What the task asks
Each line of the listing that contains "arrow" should be found and copied.

Source material
Segment Open
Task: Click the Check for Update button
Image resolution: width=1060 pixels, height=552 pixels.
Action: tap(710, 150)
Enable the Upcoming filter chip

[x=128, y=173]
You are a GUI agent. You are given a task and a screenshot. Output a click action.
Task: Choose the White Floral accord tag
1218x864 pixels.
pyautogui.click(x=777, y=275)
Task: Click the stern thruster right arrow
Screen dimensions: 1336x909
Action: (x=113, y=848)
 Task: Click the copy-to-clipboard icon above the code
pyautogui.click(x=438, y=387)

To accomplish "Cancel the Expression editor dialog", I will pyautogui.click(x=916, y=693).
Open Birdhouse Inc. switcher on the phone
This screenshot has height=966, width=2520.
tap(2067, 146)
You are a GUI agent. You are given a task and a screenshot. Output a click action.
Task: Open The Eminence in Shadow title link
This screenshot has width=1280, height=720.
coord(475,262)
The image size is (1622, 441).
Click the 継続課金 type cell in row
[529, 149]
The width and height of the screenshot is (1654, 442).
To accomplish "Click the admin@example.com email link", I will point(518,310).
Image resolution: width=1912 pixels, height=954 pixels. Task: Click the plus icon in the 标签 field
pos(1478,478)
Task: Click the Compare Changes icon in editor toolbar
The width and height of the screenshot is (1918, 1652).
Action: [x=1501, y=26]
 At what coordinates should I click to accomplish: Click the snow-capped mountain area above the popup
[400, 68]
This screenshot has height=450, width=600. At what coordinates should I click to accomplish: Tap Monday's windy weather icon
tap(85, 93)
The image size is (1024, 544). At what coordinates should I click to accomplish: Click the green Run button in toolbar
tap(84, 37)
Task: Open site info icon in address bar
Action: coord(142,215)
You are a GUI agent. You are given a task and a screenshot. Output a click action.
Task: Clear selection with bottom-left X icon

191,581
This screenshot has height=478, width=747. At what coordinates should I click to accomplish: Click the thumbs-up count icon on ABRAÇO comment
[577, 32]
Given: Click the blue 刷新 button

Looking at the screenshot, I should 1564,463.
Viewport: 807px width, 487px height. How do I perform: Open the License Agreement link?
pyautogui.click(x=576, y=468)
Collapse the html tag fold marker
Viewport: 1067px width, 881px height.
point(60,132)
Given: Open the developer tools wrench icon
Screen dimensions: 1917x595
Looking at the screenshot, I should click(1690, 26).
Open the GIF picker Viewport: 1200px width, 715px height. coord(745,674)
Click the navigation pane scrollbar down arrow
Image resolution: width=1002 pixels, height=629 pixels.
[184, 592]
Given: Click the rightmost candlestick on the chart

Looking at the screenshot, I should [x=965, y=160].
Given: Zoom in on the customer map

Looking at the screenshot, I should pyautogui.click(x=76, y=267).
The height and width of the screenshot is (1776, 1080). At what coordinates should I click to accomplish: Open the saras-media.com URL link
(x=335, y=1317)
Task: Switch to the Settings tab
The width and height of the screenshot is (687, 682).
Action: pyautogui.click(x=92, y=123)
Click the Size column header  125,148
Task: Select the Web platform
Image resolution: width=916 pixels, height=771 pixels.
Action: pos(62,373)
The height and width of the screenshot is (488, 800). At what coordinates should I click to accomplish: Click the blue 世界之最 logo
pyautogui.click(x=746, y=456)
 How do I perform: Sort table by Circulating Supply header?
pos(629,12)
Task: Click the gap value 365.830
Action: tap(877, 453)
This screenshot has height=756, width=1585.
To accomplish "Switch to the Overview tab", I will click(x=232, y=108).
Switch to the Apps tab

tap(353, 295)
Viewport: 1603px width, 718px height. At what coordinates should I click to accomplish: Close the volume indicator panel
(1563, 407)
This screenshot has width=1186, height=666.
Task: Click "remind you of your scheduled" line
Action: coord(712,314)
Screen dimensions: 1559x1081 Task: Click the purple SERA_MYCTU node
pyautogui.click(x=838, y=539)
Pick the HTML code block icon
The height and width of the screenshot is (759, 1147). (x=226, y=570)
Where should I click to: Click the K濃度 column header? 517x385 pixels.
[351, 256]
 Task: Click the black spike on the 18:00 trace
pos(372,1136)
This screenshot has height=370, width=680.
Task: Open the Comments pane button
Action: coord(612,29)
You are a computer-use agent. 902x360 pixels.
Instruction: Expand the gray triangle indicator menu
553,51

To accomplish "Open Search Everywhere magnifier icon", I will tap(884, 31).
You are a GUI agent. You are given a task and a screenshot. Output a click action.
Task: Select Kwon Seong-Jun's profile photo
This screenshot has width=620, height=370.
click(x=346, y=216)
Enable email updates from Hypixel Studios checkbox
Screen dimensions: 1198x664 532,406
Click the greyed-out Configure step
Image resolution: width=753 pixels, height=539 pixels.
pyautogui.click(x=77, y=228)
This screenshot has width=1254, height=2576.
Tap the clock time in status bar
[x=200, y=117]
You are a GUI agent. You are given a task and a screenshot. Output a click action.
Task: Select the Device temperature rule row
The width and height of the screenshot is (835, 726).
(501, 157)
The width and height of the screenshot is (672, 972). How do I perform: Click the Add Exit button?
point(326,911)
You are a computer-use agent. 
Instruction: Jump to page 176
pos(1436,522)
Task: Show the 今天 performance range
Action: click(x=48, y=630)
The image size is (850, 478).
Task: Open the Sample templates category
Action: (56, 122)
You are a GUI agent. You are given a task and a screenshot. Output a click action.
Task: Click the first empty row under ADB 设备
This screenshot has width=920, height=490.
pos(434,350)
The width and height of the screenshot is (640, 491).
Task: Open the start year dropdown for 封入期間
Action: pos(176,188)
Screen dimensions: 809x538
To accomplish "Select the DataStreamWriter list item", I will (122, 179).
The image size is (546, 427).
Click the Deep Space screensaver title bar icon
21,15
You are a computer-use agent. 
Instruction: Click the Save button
Segment Closed
Task solution
Task: Click the stern thruster right arrow
Click the navigation pane scrollbar down arrow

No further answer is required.